Jan 31, 2012

The Different Jewellery Metals

A diamond ring isn’t only about the diamond. The metal in which the band is made is also influences the beauty, brightness and price of a ring. Do you know your jewellery metals? Here’s a little information about the most common ones.


Gold is probably the most popular jewellery metal. More expensive (but also more beautiful) than silver, gold is a soft metal that comes in a variety of colors (yellow, white, pink, lime, red and bronze) and carats. Pure gold is never used because it is too soft, but there are different purity levels that affect the price. The other metals mixed in with the gold determine the color.


Silver, like gold, is also too soft to be used in its pure form. Sterling silver alloy, the typical silver, is about 92.5% pure. Silver tarnishes quickly; it requires frequent maintenance and the addition of other metals to improve its strength, luster and tarnish. Silver doesn’t do particularly well in humid climates. However, a lot of people have come to appreciate the vintage look of old silver and are actually looking for a tarnished look. Silver is a good choice for casual jewellery.


Titanium is probably the strongest common metal used in jewellery-making. It is very strong and will resist scuffing and tarnish, and also very light. Its brightness and strength has made titanium an increasingly popular choice for long-wear jewellery, like wedding bands or watches. However, the titanium-making process is expensive and time-consuming, which makes titanium more expensive than gold or silver.


While not as strong as titanium (and much heavier), platinum is still stronger than silver or gold. It goes really well with diamonds because of its white color. Platinum purity ranges between 80% and 100%, but anything above 95% is considered “platinum”. It’s a rarer metal that can add a lot to the cost of a ring or piece of jewellery. It will never fade and requires less maintenance than gold or silver.

5.Stainless steel

Some people consider stainless steel silver’s “poor cousin”, but it’s still a popular metal. Without nickel, it’s a hypoallergenic metal that’s great for casual, everyday pieces. You won’t see much precious stones set in stainless steel, but a lot of designers are using it to produce high-end accessories. It’s especially popular for men’s rings and bracelets.

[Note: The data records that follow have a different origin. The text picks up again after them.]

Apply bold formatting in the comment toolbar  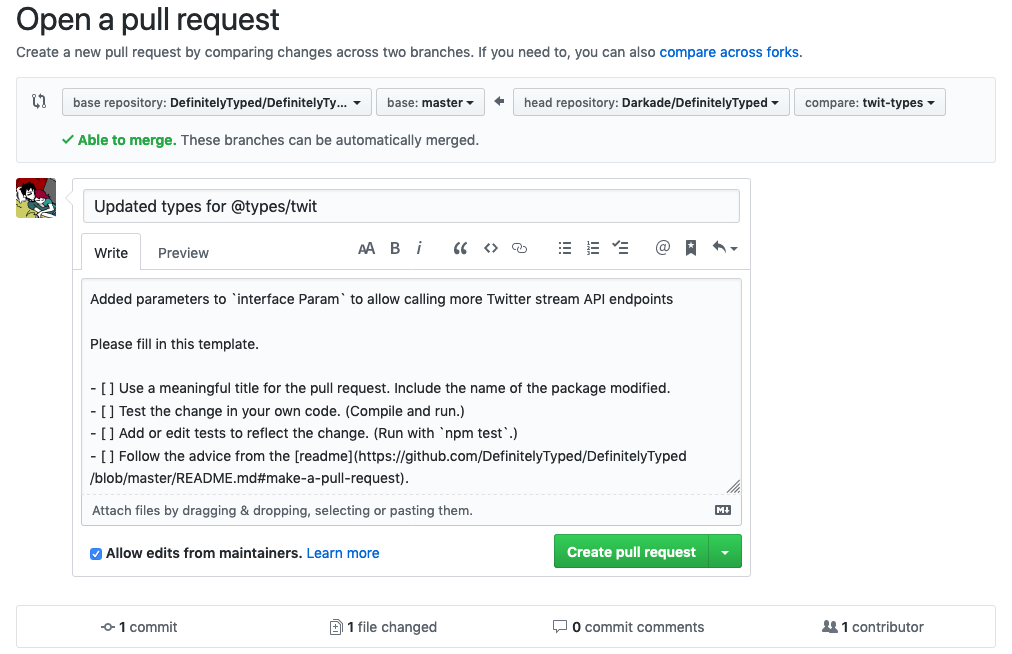394,248
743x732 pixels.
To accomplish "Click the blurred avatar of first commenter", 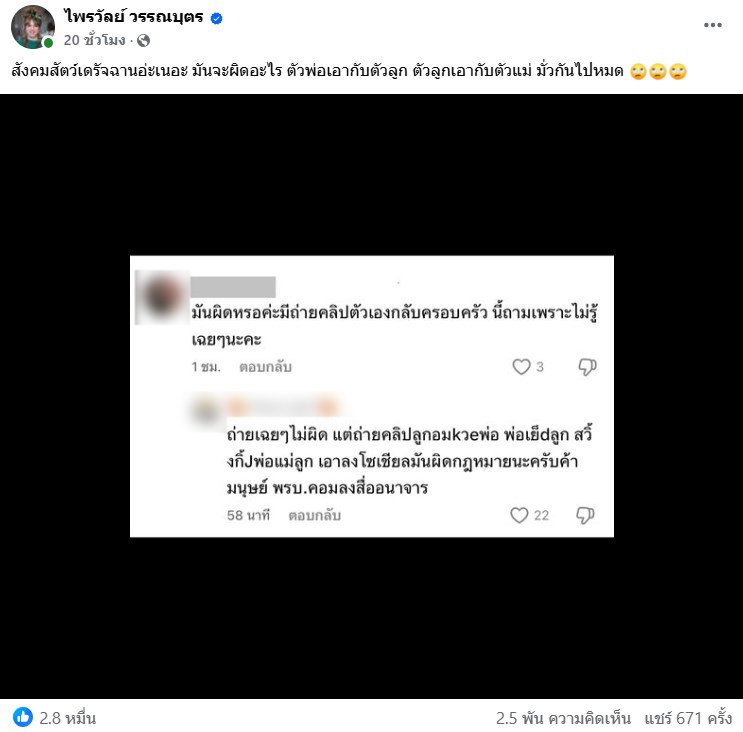I will 162,297.
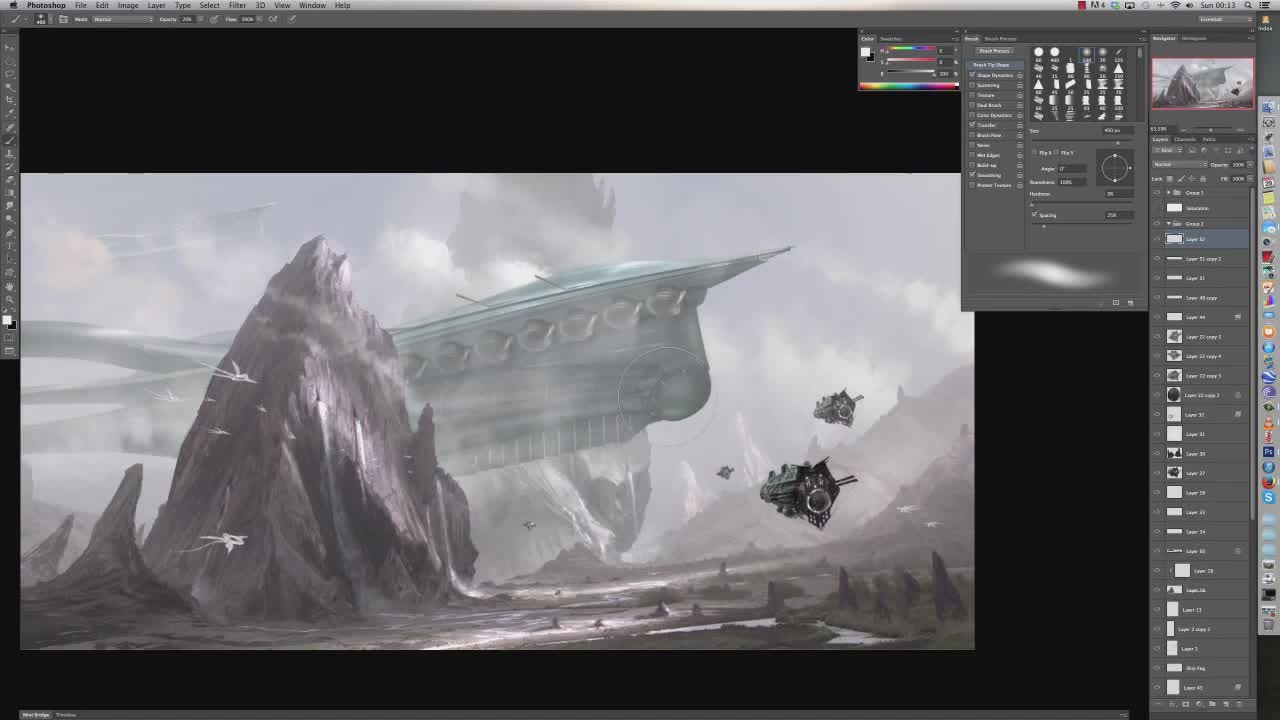Select the Clone Stamp tool
The width and height of the screenshot is (1280, 720).
click(10, 153)
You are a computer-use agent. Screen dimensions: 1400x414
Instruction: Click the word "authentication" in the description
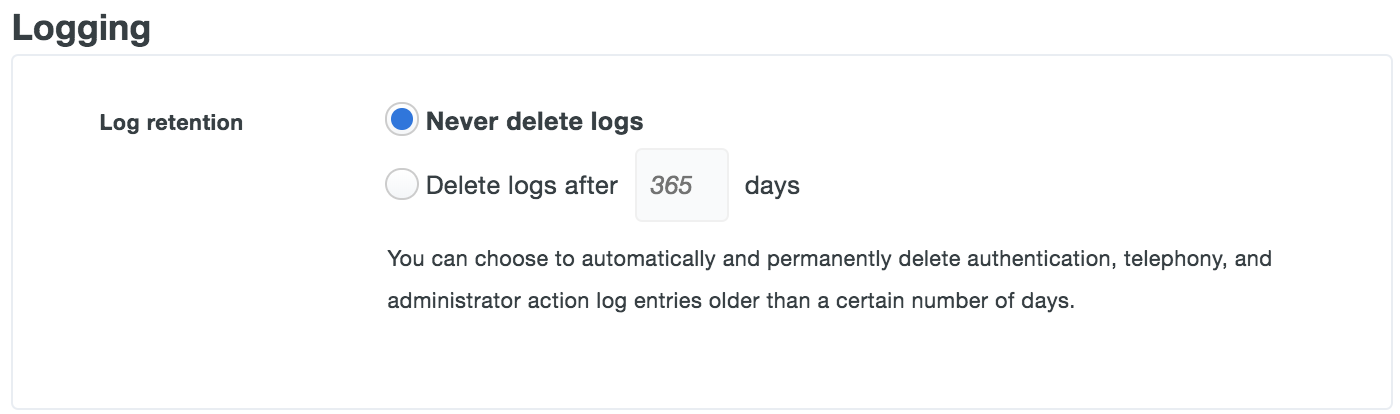(1031, 260)
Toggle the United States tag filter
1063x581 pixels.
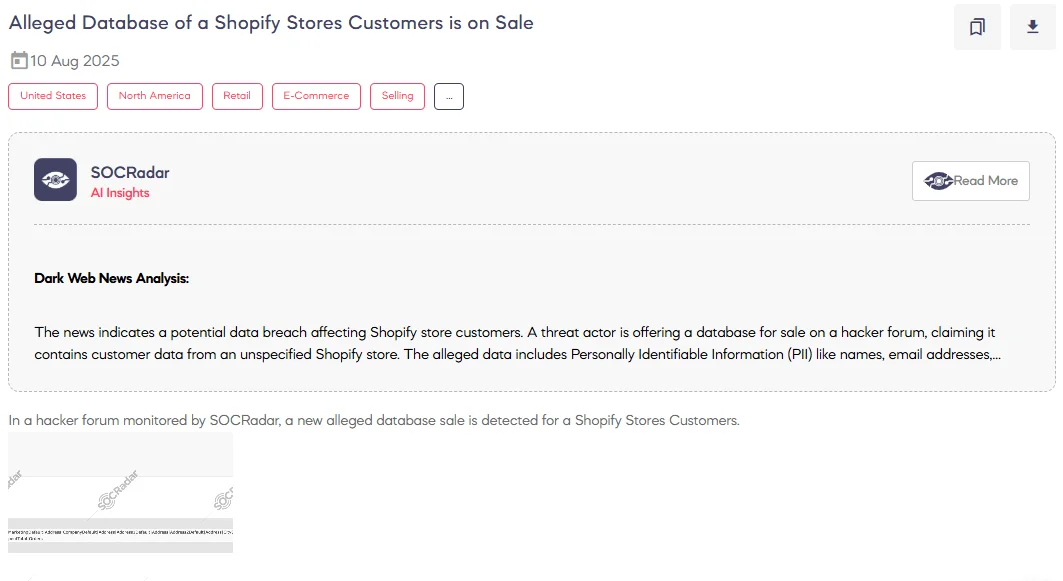click(x=52, y=96)
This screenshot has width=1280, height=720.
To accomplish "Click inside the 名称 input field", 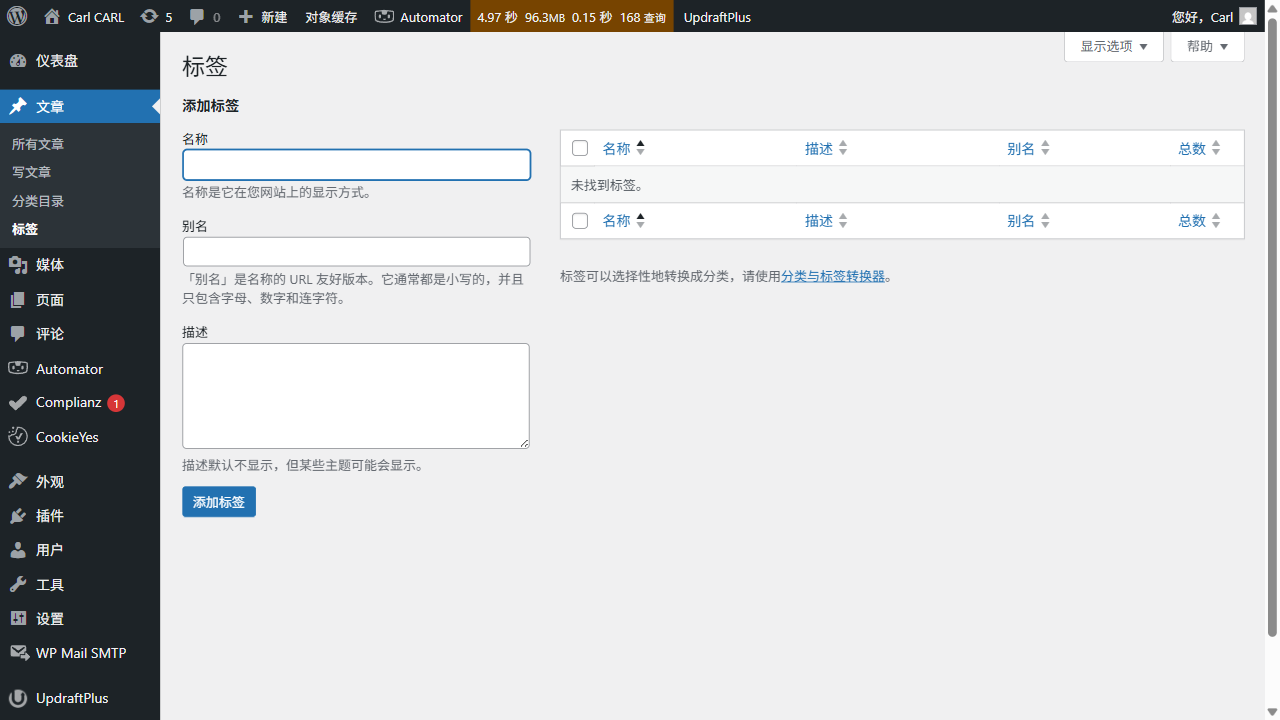I will [356, 164].
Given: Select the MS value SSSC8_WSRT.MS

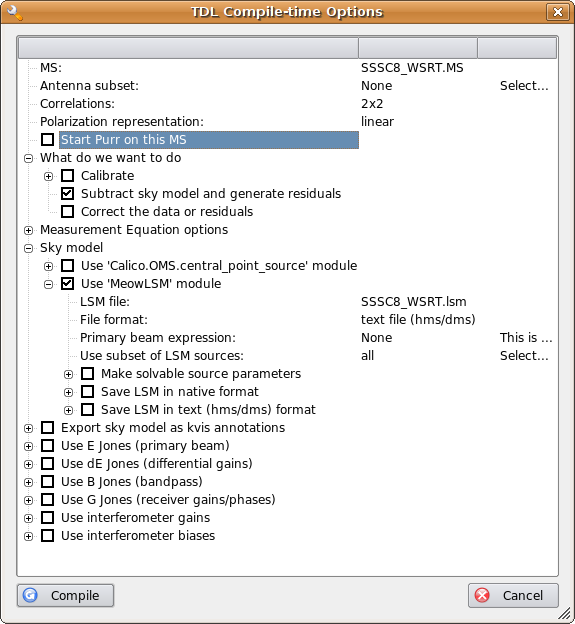Looking at the screenshot, I should 412,68.
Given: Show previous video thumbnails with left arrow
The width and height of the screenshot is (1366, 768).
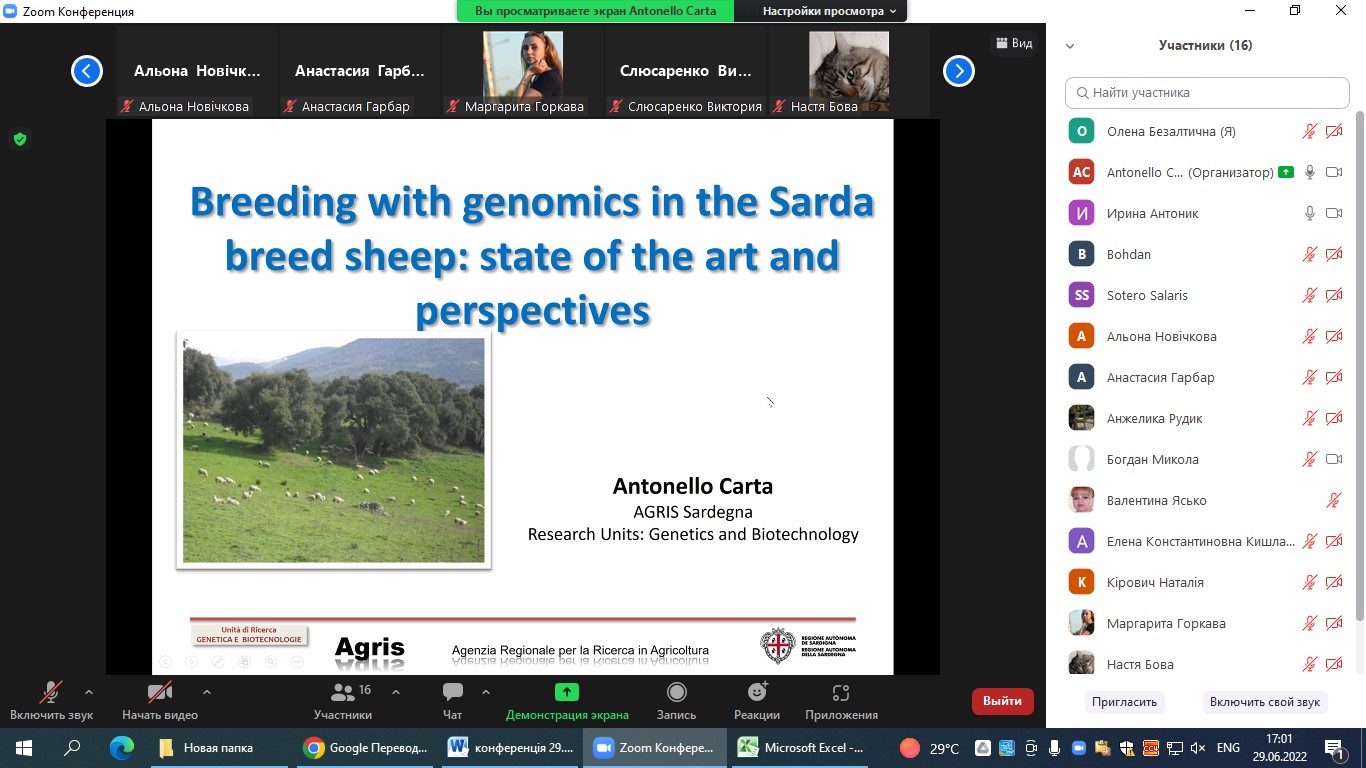Looking at the screenshot, I should pos(87,71).
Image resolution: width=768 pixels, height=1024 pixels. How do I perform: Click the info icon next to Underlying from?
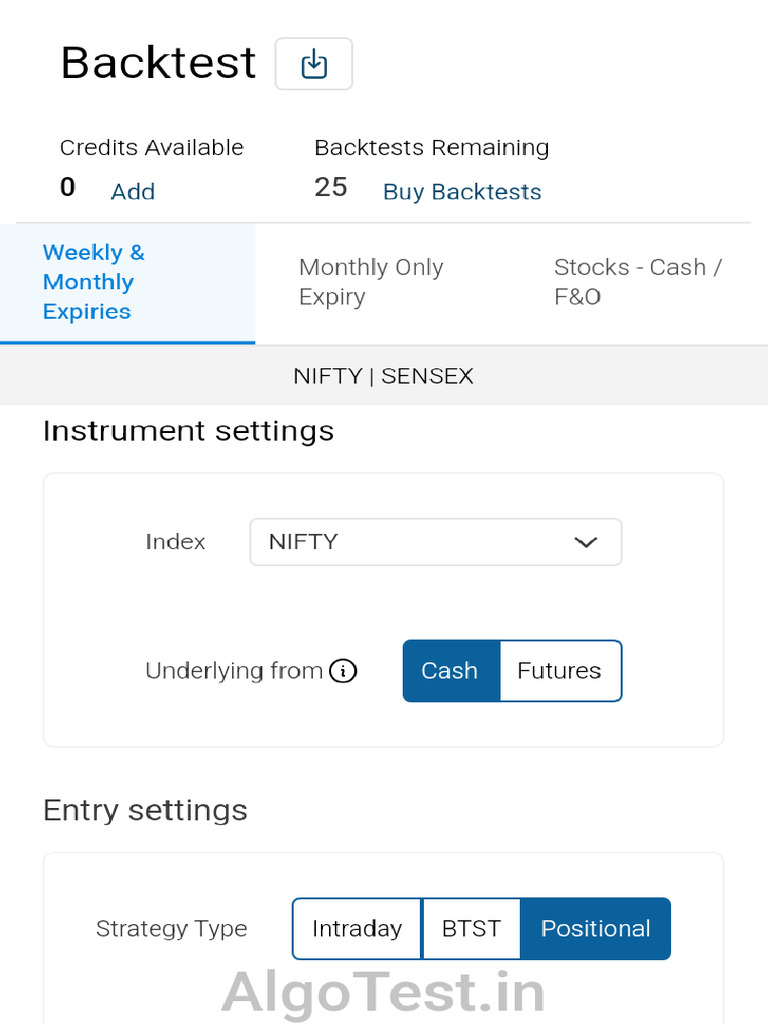click(x=343, y=671)
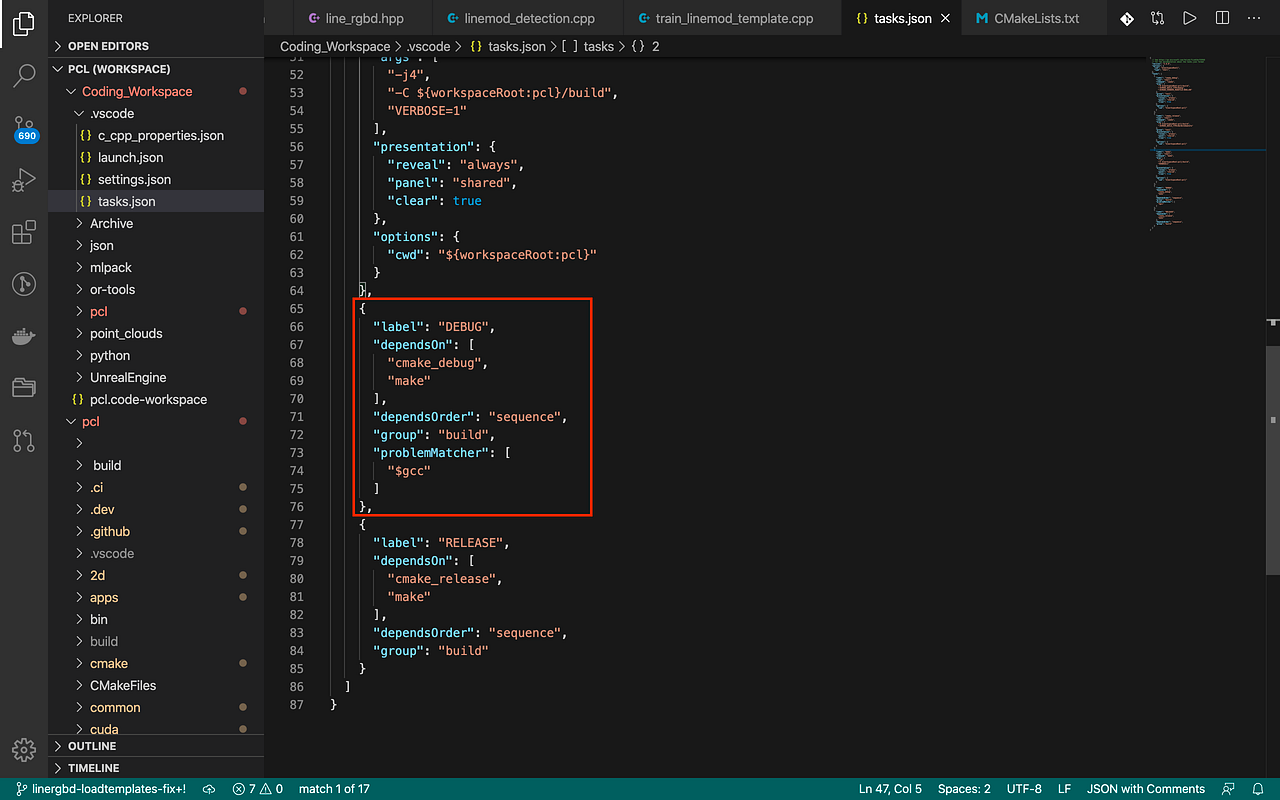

No, we’re not talking about the tungsten that used to be put in old lightbulbs. Tungsten jewellery is usually a mix of tungsten and carbon, and the only thing that can scratch it is a diamond. Because of its weight, it’s only used for men’s rings, and typically they are wedding bands. But, you will never need to get it polished!


If budget is not a concern, then rhodium is for you. Rhodium costs about 10 times its equivalent in 24 -arat gold. To give you an idea: there are only 3 tons of rhodium extracted in the world each year. It has a beautiful white color that also goes well with diamonds. Nowadays you can also find rhodium-plated gold or silver rings for a much more affordable price.

How about adding a nice piece of jewellery to your Valentine’s Day flowers? You don’t even have to pay that much, since a few metals like silver and stainless steel are quite affordable. Which is your favourite metal?